■ REQUIRED WORK
Repeat the whole listing, keeping each line as it is.

■ GIVEN RECORDS
========================================
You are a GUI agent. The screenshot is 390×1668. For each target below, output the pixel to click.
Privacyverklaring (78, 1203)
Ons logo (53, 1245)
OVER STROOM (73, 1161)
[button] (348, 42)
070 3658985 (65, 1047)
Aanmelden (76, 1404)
========================================
■ ANSWER
You are a GUI agent. The screenshot is 390×1668. For each target below, output the pixel to click.
Privacyverklaring (78, 1203)
Ons logo (53, 1245)
OVER STROOM (73, 1161)
[button] (348, 42)
070 3658985 (65, 1047)
Aanmelden (76, 1404)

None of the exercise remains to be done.